Remix.run Logo
jordanb 3 hours ago

It was annoying but if it hadn't happened Python would still be struggling with basic things like Unicode.

Organizations struggled with it but they struggle with basically every breaking change. I was on the tooling team that helped an organization handle the transition of about 5 million lines of data science code from python 2.7 to 3.2. We also had to handle other breaking changes like airflow upgrades, spark 2->3, intel->amd->graviton.

At that scale all those changes are a big deal. Heck even the pickle protocol change in Python 3.8 was a big deal for us. I wouldn't characterize the python 2->3 transition as a significantly bigger deal than some of the others. In many ways it was easier because so much hay was made about it there was a lot of knowledge and tooling.

xscott 2 hours ago | parent | next [-]

> It was annoying but if it hadn't happened Python would still be struggling with basic things like Unicode.

They should've just used Python 2's strings as UTF-8. No need to break every existing program, just deprecate and discourage the old Python Unicode type. The new Unicode type (Python 3's string) is a complicated mess, and anyone who thinks it is simple and clean isn't aware of what's going on under the hood.

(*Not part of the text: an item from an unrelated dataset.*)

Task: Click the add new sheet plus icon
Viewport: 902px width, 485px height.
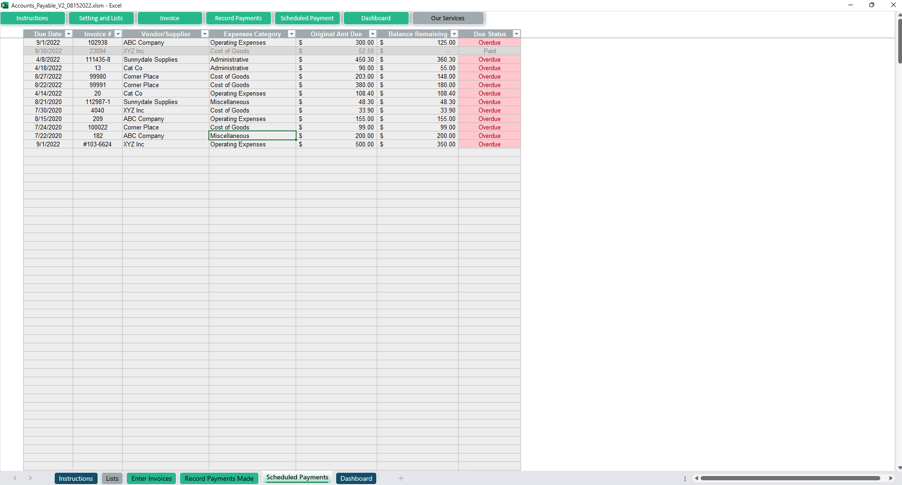Action: click(x=401, y=478)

Having your strings be a simple array of bytes, which might be UTF-8 or WTF-8, seems to be working out pretty well for Go.

MangoToupe an hour ago | parent [-]

I can't say i've ever thought "wow I wish I had to use go's unicode approach". The bytes/str split is the cleanest approach of any runtime I've seen.

JoshTriplett 2 hours ago | parent | prev [-]

With the benefit of hindsight, though, Python 3 could have been done as a non-breaking upgrade.

Imagine if the same interpreter supported both Python 3 and Python 2. Python 3 code could import a Python 2 module, or vice versa. Codebases could migrate somewhat more incrementally. Python 2 code's idea of a "string" would be bytes, and python 3's idea of a "string" would be unicode, but both can speak the other's language, they just have different names for things, so you can migrate.

kstrauser 8 minutes ago | parent | next [-]

That split between bytes and unicode made better code. Bytes are what you get from the network. Is it a PNG? A paragraph of text? Who knows! But in Python 2, you treated them both as the same thing: a series of bytes.

Being more or less forced to decode that series into a string of text where appropriate made a huge number of bugs vanish. Oops, forget to run `value=incoming_data.decode()` before passing incoming data to a function that expects a string, not a series of bytes? Boom! Thing is, it was always broken, but now it's visibly broken. And there was no more having to remember if you'd already .decode()d a value or whether you still needed to, because the end result isn't the same datatype anymore. It was so annoying to have an internal function in a webserver, and the old sloppiness meant that sometimes you were calling it with decoded strings and sometimes the raw bytes coming in over the wire, so sometimes it processed non-ASCII characters incorrectly, and if you tried to fix it by making it decode passed-in values, it start started breaking previously-working callers. Ugh, what a mess!

I hated the schism for about the first month because it broke a lot of my old, crappy code. Well, it didn't actually. It just forced me to be aware of my old, crappy code, and do the hard, non-automatable work of actually fixing it. The end result was far better than what I'd started with.

MangoToupe an hour ago | parent | prev [-]

> With the benefit of hindsight, though, Python 3 could have been done as a non-breaking upgrade.

Not without enormous and unnecessary pain.

JoshTriplett an hour ago | parent [-]

It would absolutely have been harder. But the pain of going that path might potentially have been less than the pain of the Python 2 to Python 3 transition. Or, possibly, it wouldn't have been; I'm not claiming the tradeoff is obvious even in hindsight here.